Seminar über Quanten-, Atom- und Neutronenphysik (QUANTUM)

Jan. 16, 2025 at 2:15 p.m. in IPH Lorentzraum 05-127

Prof. Dr. Peter van Loock
Institut für Physik
loock@uni-mainz.de

Dr. Lars von der Wense
Institut für Physik
lars.vonderwense@uni-mainz.de

Continuous recoil-driven lasing and cavity frequency pinning with laser-cooled 88Sr atoms
Dr. Vera Schäfer (MPI Heidelberg)


Precision measurements of atomic transition frequencies have become a promising path for testing theories for new physics beyond the standard model. To achieve even higher precision more stable and narrow-linewidth laser sources are required.

Superradiant lasers are a candidate for realising a narrow-linewidth, high-bandwidth active frequency reference. They shift the phase memory from the optical cavity, which is subject to technical and thermal vibration noise, to an ultra-narrow optical atomic transition of an ensemble of cold atoms trapped inside the cavity.

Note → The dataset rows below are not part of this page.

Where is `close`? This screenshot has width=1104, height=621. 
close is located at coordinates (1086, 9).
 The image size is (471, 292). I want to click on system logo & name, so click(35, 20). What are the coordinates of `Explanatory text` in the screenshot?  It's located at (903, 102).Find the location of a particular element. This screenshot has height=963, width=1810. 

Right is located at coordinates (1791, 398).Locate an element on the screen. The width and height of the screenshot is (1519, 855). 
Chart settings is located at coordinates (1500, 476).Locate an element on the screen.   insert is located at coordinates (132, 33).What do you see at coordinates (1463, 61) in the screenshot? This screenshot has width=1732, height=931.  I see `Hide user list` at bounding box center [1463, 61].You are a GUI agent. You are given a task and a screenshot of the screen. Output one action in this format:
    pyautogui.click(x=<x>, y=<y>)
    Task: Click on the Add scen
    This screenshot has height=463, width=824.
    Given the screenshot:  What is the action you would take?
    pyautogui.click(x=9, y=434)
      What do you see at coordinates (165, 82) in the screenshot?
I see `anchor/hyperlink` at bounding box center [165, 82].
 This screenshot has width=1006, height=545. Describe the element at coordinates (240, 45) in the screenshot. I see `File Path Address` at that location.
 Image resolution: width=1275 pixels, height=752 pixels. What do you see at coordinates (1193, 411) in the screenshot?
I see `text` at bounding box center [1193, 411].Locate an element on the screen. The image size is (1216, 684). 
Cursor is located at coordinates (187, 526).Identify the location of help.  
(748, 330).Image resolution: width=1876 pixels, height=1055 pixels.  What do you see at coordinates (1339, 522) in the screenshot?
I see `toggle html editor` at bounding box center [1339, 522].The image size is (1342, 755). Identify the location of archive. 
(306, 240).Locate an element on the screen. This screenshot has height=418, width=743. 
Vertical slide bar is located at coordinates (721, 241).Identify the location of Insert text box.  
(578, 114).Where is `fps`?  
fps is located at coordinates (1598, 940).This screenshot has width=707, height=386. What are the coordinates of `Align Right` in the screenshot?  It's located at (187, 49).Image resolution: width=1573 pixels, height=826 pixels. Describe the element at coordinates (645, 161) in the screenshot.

Our previous demonstration of pulsed superradiance on the mHz transition in 87Sr achieved a fractional Allan deviation of 6.7*10−16 at 1s of averaging. Moving towards continuous-wave superradiance promises to further improve the short-term frequency stability by orders of magnitude. A key challenge is the continuous supply of cold atoms into a cavity, while staying in the collective strong coupling regime.

We demonstrate continuous loading and transport of cold 88Sr atoms inside a ring cavity, after several stages of laser cooling and slowing. We further describe the emergence of distinct zones of collective continuous lasing of the atoms on the 7.5kHz transition, 7x narrower than the cavity linewidth, and pumped by the cooling lasers via inversion of the motional states. The lasing is supported by self-regulation of the number of atoms inside the cavity that pins the dressed cavity frequency to a fixed value over >3MHz of raw applied cavity frequency. In the process up to 80% of the original atoms are expelled from the cavity.

I will also present a new project in Heidelberg aiming to use precision spectroscopy of highly charged ions to search for a variation of the fine-structure constant.